App Engine flexible environment for users of App Engine standard environment

This guide provides an introduction to the flexible environment for those who are familiar with the standard environment. It explains the similarities and key differences between the environments and also provides general architectural recommendations for applications that use both environments.

For a mapping of services available in standard environment to their analogues in the flexible environment, see Migrating Services from the Standard Environment to the Flexible Environment.

Similarities and key differences

Both environments provide you with App Engine’s deployment, serving, and scaling infrastructure. The key differences are the way the environment executes your application, how your application accesses external services, how you run your application locally, and how your application scales. You can also refer to choosing an environment for a high-level summary of these differences.

Application execution

In the standard environment, your application runs on a lightweight instance inside of a sandbox. This sandbox restricts what your application can do. For example, the sandbox only allows your app to use a limited set of binary libraries, and your app cannot write to disk. The standard environment also limits the CPU and memory options available to your application. Because of these restrictions, most App Engine standard applications tend to be stateless web applications that respond to HTTP requests quickly.

In contrast, the flexible environment runs your application in Docker containers on Google Compute Engine virtual machines (VMs), which have fewer restrictions. For example, you can use any programming language of your choice, write to disk, use any library you'd like, and even run multiple processes. The flexible environment also allows you to choose any Compute Engine machine type for your instances so that your application has access to more memory and CPU.

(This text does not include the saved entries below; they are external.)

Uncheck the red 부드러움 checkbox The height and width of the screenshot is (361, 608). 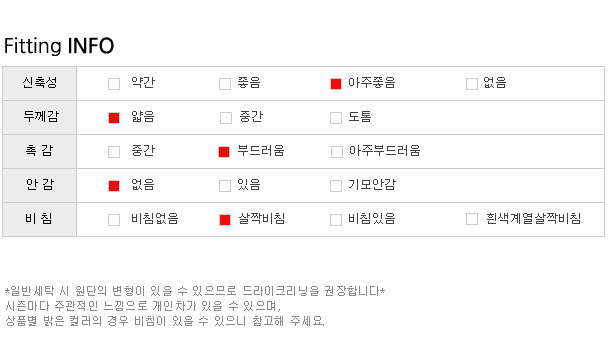pos(224,152)
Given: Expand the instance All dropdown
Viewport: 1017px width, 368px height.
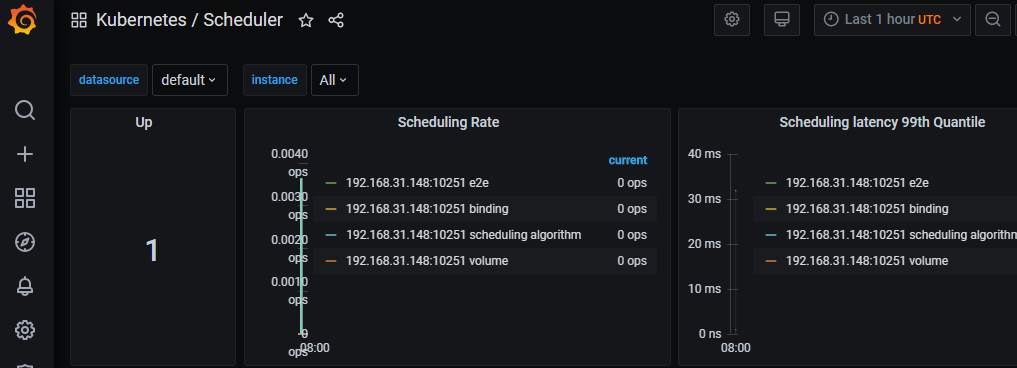Looking at the screenshot, I should 335,80.
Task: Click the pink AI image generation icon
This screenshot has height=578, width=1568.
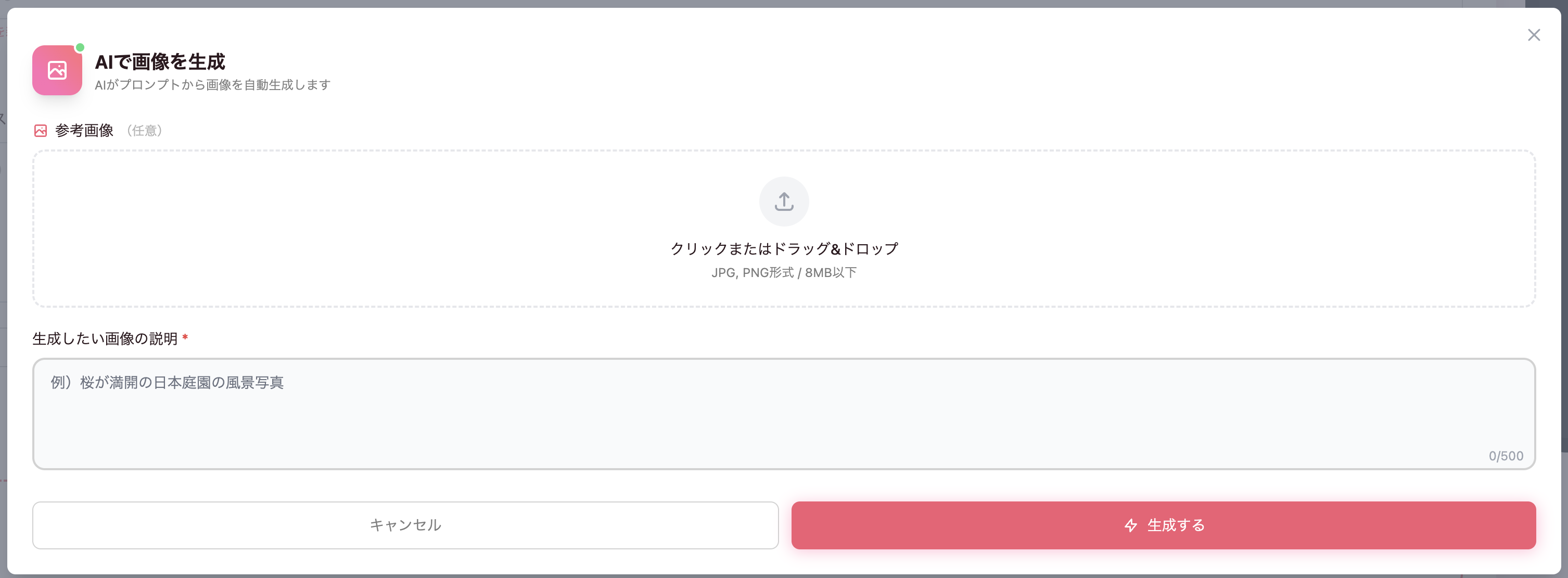Action: point(57,70)
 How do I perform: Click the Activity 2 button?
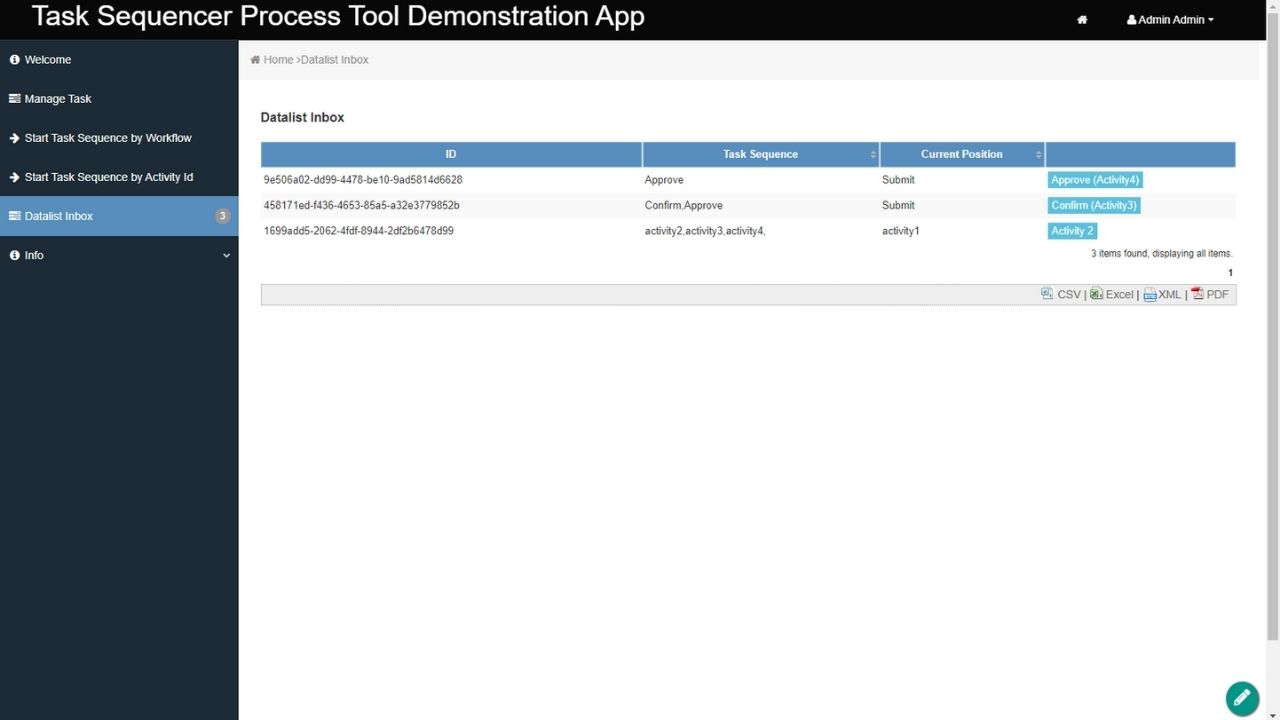tap(1072, 231)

Accessing external services

In the standard environment, your application typically accesses services such as Datastore via the built-in google.appengine APIs. However, in the flexible environment, these APIs are no longer available. Instead, use the Google Cloud client libraries. These client libraries work everywhere, which means that your application is more portable. If needed, applications that run in the flexible environment can usually run on Google Kubernetes Engine or Compute Engine without heavy modification.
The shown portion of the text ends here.